The respondent, Ms Sarah Lewis, instituted a claim against the Road Accident Fund (RAF) in September 2009 arising from a motor vehicle accident in November 2006 in which her husband died. The matter endured a long procedural history involving multiple legal representatives and experts. Both parties appointed psychiatrists and clinical psychologists whose joint expert minutes agreed that the respondent suffered a psychiatric injury as a result of her husband's death in the accident. An industrial psychologist, Dr Lourens, was jointly appointed to assess the respondent's loss of earnings and earning capacity. The RAF admitted 100% liability for the respondent's proven or agreed damages in its 2022 amended plea and settled claims for general damages and medical expenses based on her psychiatric injury. However, after appointing a new psychiatrist, Dr Khan (based in the USA), and receiving her reports in late 2022, the RAF attempted to amend its plea to deny that the respondent had suffered a psychiatric injury caused by the accident and to withdraw its prior admissions. The respondent opposed the amendment. The high court refused the RAF's application to amend its plea on 18 May 2023. Leave to appeal was refused by the high court on 27 July 2023 and by the Supreme Court of Appeal on 18 October 2023. On 4 April 2024, the President of the Supreme Court of Appeal referred the order refusing leave to appeal to the Court for reconsideration in terms of s 17(2)(f) of the Superior Courts Act.
The application for reconsideration in terms of s 17(2)(f) of the Superior Courts Act was dismissed with costs, including costs of two counsel.
The binding legal principles established are: (1) Reconsideration under s 17(2)(f) of the Superior Courts Act requires truly exceptional circumstances amounting to a risk of grave injustice or circumstances that would bring the administration of justice into disrepute.

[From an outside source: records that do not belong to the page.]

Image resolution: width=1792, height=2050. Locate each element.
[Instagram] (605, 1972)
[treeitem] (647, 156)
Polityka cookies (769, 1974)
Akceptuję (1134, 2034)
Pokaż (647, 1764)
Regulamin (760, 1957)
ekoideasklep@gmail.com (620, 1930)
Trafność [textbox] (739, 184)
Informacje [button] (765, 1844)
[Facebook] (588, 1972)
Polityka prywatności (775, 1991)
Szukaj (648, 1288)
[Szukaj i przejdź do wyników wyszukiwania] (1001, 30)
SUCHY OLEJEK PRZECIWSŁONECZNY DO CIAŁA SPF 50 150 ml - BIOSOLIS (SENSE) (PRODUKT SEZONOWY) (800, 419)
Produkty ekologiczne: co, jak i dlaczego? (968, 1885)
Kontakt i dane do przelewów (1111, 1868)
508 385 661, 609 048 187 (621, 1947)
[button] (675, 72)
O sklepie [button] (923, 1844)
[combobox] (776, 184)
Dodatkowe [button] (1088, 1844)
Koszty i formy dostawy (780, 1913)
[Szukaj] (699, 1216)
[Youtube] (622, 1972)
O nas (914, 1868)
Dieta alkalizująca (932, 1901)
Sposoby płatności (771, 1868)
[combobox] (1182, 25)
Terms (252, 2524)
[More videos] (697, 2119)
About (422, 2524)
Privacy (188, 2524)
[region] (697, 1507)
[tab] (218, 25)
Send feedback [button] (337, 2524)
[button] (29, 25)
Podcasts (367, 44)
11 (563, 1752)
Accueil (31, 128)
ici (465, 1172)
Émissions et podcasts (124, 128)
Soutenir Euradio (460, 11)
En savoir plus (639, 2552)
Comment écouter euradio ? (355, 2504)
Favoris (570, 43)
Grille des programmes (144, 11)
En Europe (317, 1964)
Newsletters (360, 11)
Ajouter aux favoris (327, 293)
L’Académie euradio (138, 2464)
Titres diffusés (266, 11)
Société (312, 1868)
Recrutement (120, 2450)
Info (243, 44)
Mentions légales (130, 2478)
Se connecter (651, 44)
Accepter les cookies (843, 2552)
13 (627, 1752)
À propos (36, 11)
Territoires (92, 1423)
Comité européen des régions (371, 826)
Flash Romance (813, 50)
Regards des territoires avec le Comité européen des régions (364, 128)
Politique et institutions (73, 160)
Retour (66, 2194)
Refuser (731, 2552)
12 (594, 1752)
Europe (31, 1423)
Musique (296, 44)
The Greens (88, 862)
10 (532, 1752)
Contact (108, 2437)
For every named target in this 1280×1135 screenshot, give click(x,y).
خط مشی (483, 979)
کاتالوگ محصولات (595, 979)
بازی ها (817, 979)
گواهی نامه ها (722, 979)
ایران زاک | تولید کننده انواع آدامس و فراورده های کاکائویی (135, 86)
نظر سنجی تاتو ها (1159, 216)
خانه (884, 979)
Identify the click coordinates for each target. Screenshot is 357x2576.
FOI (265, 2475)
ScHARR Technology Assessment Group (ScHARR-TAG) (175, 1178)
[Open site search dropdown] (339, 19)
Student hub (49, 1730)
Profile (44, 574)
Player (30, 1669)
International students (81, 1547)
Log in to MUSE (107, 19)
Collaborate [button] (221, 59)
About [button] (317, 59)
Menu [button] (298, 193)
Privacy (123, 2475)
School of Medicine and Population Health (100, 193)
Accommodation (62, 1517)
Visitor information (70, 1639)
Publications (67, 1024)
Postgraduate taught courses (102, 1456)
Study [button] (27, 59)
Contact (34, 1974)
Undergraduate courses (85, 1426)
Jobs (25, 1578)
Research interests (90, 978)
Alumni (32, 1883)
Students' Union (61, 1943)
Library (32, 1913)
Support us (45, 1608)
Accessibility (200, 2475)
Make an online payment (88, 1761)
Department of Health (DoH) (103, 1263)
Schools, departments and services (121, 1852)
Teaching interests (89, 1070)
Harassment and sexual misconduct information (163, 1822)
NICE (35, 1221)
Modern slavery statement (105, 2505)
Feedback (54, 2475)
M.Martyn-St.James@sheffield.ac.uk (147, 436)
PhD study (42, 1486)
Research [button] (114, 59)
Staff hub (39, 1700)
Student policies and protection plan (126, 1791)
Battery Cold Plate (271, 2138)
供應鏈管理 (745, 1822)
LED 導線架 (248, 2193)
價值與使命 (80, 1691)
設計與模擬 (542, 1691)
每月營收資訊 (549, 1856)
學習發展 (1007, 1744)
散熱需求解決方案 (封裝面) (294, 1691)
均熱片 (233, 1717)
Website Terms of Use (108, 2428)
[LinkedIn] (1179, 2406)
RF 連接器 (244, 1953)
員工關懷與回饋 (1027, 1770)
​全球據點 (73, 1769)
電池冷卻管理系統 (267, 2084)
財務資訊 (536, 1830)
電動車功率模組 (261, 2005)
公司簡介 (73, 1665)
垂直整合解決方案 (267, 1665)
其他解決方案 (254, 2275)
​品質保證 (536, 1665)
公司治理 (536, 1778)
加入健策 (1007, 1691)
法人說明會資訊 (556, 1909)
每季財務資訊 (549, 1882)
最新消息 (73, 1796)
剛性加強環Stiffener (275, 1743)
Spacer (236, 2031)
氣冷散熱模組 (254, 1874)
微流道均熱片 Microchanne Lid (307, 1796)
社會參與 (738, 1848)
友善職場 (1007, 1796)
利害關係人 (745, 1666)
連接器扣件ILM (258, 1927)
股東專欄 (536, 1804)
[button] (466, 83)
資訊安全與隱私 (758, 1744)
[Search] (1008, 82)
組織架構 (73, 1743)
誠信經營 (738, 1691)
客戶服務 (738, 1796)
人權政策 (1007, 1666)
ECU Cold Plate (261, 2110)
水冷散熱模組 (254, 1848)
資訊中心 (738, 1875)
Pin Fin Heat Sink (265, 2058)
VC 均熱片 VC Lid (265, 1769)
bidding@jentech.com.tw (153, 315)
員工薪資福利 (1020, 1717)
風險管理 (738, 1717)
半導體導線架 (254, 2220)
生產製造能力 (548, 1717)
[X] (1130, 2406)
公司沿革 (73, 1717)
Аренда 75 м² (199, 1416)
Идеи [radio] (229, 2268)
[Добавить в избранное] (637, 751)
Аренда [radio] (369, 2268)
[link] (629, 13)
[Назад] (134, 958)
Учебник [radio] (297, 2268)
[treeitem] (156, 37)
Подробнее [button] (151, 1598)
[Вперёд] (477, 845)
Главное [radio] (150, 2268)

The introduction of a new expert opinion obtained after settlement and after trial readiness, following earlier expert consensus, does not constitute exceptional circumstances. (2) A compromise or settlement agreement can only be set aside for common mistake where both parties laboured under a common, material and mutual mistake of fact existing at the time of the agreement. A later divergent expert opinion does not retrospectively prove that the original assumption was incorrect or that it was a mutual mistake. (3) An application to amend pleadings to withdraw an admission requires proof of bona fides and that the amendment will not cause prejudice that cannot be cured by costs. Where an admission was made based on expert consensus and the party now seeks to withdraw it based on a later contrary opinion, this does not constitute a bona fide mistake but a change in litigation strategy. (4) Applications for condonation or reinstatement require a full, detailed and accurate account of the causes of delay and their effects. Where non-compliance is flagrant and the explanation is manifestly inadequate, condonation may be refused regardless of prospects of success.
The Court made several non-binding observations: (1) That s 17(2)(f) is not a mechanism for disappointed litigants to secure another opportunity for appeal, but rather a safeguard to avoid manifest injustice. (2) That litigants must keep at the forefront of their minds that reconsideration under s 17(2)(f) is designed to consider whether the judges below were correct in refusing leave to appeal, and if the decision refusing leave is unassailable, it will be left intact. (3) That if arguments of the type advanced by the RAF were accepted, it would encourage litigants to retreat from their admissions whenever a newly appointed expert expressed a contrary view, thereby destabilising the integrity of judicial case management. (4) The Court emphasized that one would expect a party that benefits from exceptional indulgence under s 17(2)(f) to act with heightened diligence in prosecuting the appeal. (5) The Court noted that the amount of money at stake, while significant, is not determinative where the party was aware of the quantum from the outset and still conceded liability.
This case is significant in South African jurisprudence for several reasons: (1) It clarifies the high threshold for establishing 'exceptional circumstances' under s 17(2)(f) of the Superior Courts Act, emphasizing that this remedy is not intended to give disappointed litigants a third opportunity to appeal but is reserved for cases where grave injustice would otherwise result. (2) It reinforces the principles governing amendment of pleadings, particularly the withdrawal of admissions, requiring demonstration of bona fides and that any prejudice can be cured by costs. (3) It affirms the principles of compromise agreements and the doctrine of common mistake, holding that a later divergent expert opinion does not retrospectively render a compromise void where it was deliberately entered into based on expert consensus at the time. (4) It emphasizes the importance of procedural compliance and finality in litigation, particularly in long-running cases. (5) It provides guidance on the proper use of expert evidence and the limitations on parties seeking to resile from positions adopted based on their own experts' advice. The case demonstrates the court's commitment to preventing parties from adopting inconsistent positions to gain tactical advantage and to protecting the integrity of the judicial process.